2.4.1 This simply means that a given K(n) parameter of a cluster can be associated with a certain skeletal cluster symmetry. The n stands for the number of skeletal elements and K represents the number of skeletal linkages corresponding to the cluster under consideration. For instance K(n) = 1(2), means that there are 2 skeletal elements linked by one bond. Such clusters belong to the series S = 4n+6(ARACHNO) (see Table 4). Examples include [6, 21] Mn₂(CO)₁₀, Fe₂(CO)₉, and C₂H₆. More examples can be found in Table 3. The K(n) = 2(2), means that 2 skeletal elements are linked by a double bond. It belongs to the series S = 4n+4(NIDO). Examples include, Rh₂(Cp)₂(CO)₂, C₂H₄, and O₂. On the other hand K(n) =3(2) means that 2 skeletal atoms are linked by a triple bond. The clusters belong to the series S = 4n+2(CLOSO). The examples include, C₂H₂, and Mo₂(Cp)₂(CO)₄. The K(n) = 6(4)→ represents an ideal tetrahedral symmetry. In this case, the cluster has 4 skeletal atoms and 6 linkages. It belongs to the series S = 4n+4(NIDO). Examples [6] include P₄, Ir₄(CO)₁₂ and InBi₃^2― (for more examples see Table 3). The ideal skeletal tetrahedral geometry for P₄ and Ir₄(CO)₁₂ is sketched in Figure 5. The parameter K(n) = 8(5) represents 5 skeletal elements and 8 linkages. It is the ideal geometry of a Square pyramid. It belongs to the series S = 4n+4(NIDO). Examples include [5, 6, 14] B₅H₉, C₂B₃H₇, C₅H₅⁺, B₃H₇(CoCp*)₂, Fe₅(C)(CO)₁₅, and Ru₅(C)(CO)₁₅ (for more examples see Table 3). The trigonal bipyramid geometry is represented by K(n) = 9(5) parameter. That is 5 skeletal elements with 9 linkages. Checking on Table 4 they are found to belong to series S = 4n+2(CLOSO). Examples include [5, 6, 31-32] B₅H₅^2―, Sn₅^2―, Bi₅³⁺, Te₂CrMo₂(CO)₁₀^2― and Os₅(CO)₁₅^2― (for more examples, see Table 3). Figures 2, 3 and 4 show linkage between K(n) and ideal symmetries of selected samples of clusters are given below. Figure 2[(iv)] focuses mainly on an ideal trigonal bipyramid symmetry. The octahedral geometry has code K(n) = 11(6) and is shown in Figure 4. The complexes with the ideal octahedral shape (see Figure 6), among others, include [34-37] Ru₆(C)(CO)₁₄(C₆H₆), Rh₆(CO)₁₆, Os₆(CO)₁₈^2-, Re₆(C)(CO)₁₉^2-, Co₄Ni₂(CO)₁₄^2-, Ru₆(H)(CO)₁₈^-, Ru₆(C)(CO)₁₈^-, TeRu₅(CO)₁₄^2-, HTeRu₅(CO)₁₄^-, Te₂Ru₄(CO)₁₁, Se₂Mn₄(CO)₁₂^2-, SFe₂Ru₃(CO)₁₄^2-, B₆H₆^2-, Os₆(H)(CO)₁₈^-, Re₆(C)(CO)₁₉(H)^-, Re₆(C)(CO)₁₉(H)^-, Re₆(C)(CO)₁₈(H)^3-, Re₆(C)(CO)₁₈(H)₂^2- and Re₆(H)₇(CO)₁₈^-.

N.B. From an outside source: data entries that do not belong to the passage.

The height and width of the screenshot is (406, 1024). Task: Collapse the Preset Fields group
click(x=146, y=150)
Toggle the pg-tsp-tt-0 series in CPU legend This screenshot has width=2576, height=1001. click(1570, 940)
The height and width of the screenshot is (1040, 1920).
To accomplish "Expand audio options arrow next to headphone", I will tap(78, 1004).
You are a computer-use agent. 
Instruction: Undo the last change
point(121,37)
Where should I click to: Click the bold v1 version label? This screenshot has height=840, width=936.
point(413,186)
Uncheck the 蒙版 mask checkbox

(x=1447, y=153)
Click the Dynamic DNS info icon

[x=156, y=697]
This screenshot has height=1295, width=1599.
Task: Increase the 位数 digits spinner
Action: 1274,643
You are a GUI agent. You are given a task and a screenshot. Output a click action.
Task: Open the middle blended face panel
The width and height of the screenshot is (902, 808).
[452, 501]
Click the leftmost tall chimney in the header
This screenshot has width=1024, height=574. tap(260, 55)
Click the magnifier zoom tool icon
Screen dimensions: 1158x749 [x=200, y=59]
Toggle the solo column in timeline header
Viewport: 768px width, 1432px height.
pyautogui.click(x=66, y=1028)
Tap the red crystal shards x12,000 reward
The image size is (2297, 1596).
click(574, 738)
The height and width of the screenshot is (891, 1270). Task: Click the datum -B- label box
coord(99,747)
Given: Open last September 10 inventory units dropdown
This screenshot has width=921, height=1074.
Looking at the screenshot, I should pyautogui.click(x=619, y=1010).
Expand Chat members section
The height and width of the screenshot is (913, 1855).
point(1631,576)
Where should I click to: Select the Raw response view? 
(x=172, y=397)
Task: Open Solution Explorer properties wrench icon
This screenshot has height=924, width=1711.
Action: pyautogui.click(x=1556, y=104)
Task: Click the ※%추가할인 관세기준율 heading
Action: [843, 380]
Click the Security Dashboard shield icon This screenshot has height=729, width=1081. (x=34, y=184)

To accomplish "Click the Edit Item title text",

We can regard every K(n) code to represent a particular structural geometrical shape or its corresponding isomer.

Figure 2. Various geometries of selected skeletal clusters

Figure 3. Selected Clusters with Trigonal Bipyramid Shape

Figure 4. An ideal skeletal octahedral Shape

Figure 5. Selected clusters with similar skeletal shape

Figure 6. Selected Clusters with similar skeletal shape

2.4.2. Compilation of K(n) Values

The K(n) values of a large number of clusters both small and huge have been compiled using skeletal numbers from Tables 1 and 2. These K(n) values are given in Table 3. After close scrutiny, it has been discovered that these K(n) values form a component of another Table 4 which was derived earlier [34]. Furthermore, the Table 4 can be utilized to greatly simplify the categorization of clusters. This will be illustrated in the last section of this paper.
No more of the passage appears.